Did you find the ideal tomato variety for you? You can easily save the seeds and plant the same tomato again next year.
A vegetable garden can easily be enhanced with a selection of culinary herbs. You may choose to integrate them into your main garden, design a dedicated herb garden, use containers for your herbs, or a combination of any of these.
No matter which approach you take, growing your own herbs is a fantastic way to turn your kitchen garden into a gourmet delight. Herbs will also add texture and scent to the garden and they're relatively easy to maintain.
Many of our favorite herbs are also the most versatile when it comes to food pairings. Basil, oregano, sage, thyme, parsley, and chives are among the top picks that can be used with a variety of foods.
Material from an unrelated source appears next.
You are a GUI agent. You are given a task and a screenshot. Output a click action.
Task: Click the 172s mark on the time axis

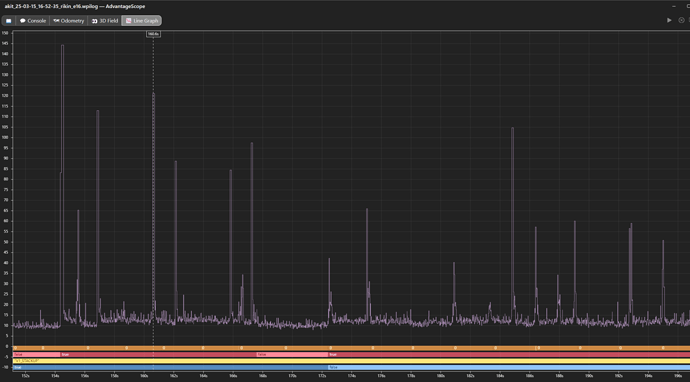[322, 376]
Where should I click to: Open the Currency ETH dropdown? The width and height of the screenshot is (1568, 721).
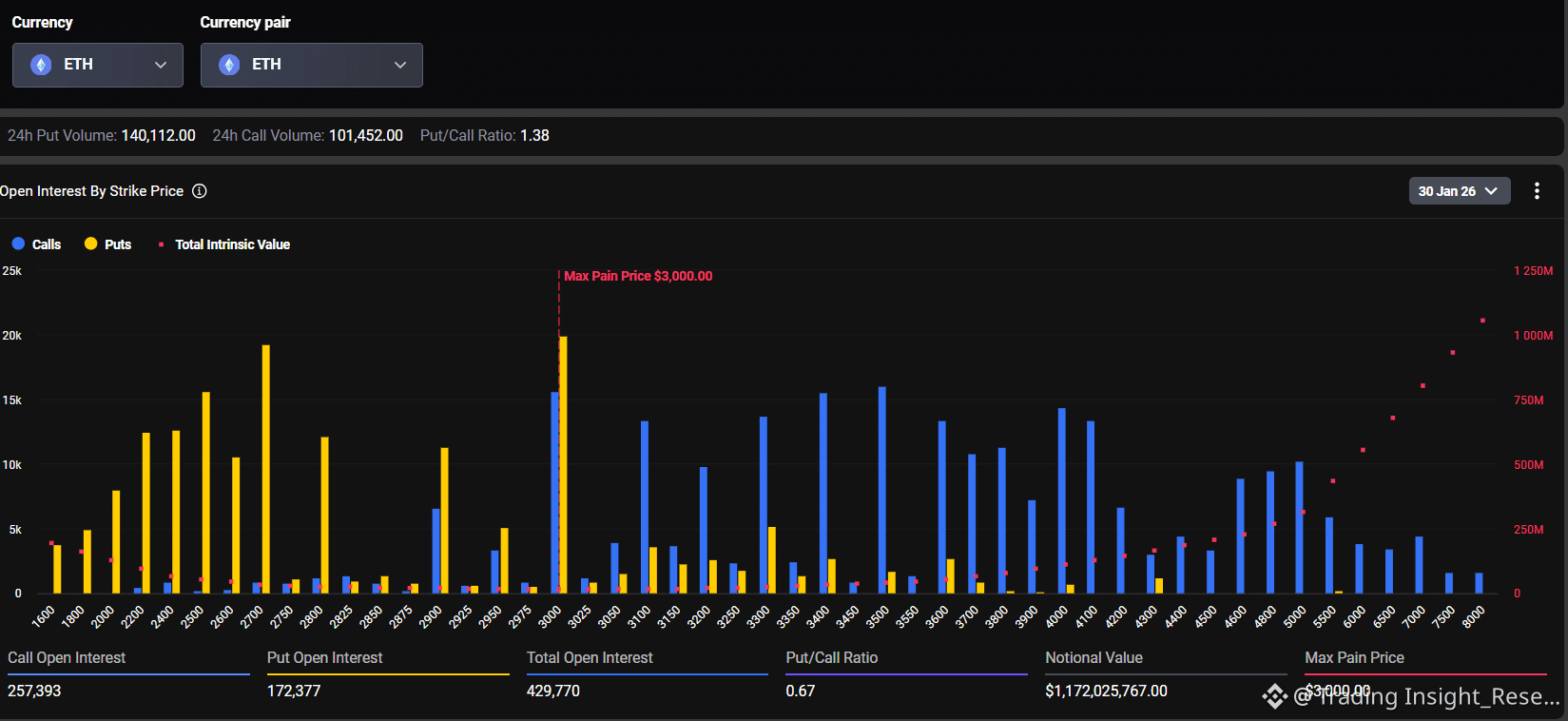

Some are herbs are annuals and some perennials or biennials and most are relatively easy to grow. Your woody herbs like rosemary and lavender will require pruning.
Adding Fruits and Berries
Growing fruits and berries is an investment in time and effort, but it's worth it. Some fruits require more labor than others and they may take a few years to establish and begin fruiting. Yet, few experiences can beat the taste of that first juicy fruit from your own backyard.
Fruit-bearing plants come in many shapes and sizes. You might have room for a full apple tree out back or choose a bushy berry. Dwarf trees make it possible to grow fruit trees in containers and enjoy citrus in northern climates (though the harvest is often small). Plus, there's always room for a strawberry pot.
You will need to pick berries almost daily once they start fruiting in order to save them from bugs and birds. Raspberries and blackberries require pruning and they create runners that need to be pulled out of places they aren't wanted.
Fruit belongs in every backyard garden, even if it's only going to feed the birds.
Preserving Your Harvest
You have a great garden that's producing beautiful fruits, vegetables, and herbs, but how do you preserve them? Gardening does not end with the harvest and if you want to enjoy your hard work into the colder seasons, you need to take a few extra steps.
Preserving your harvest begins with choosing the right method for that particular food and how you'll use them. Many fruits and vegetables can be frozen while some should be canned. Pickling is another option, as is making your own jams and jellies.
If you simply have too much produce, give the excess away to family, friends, or neighbors. Also, local food pantries are often happy to take gardener's leftovers.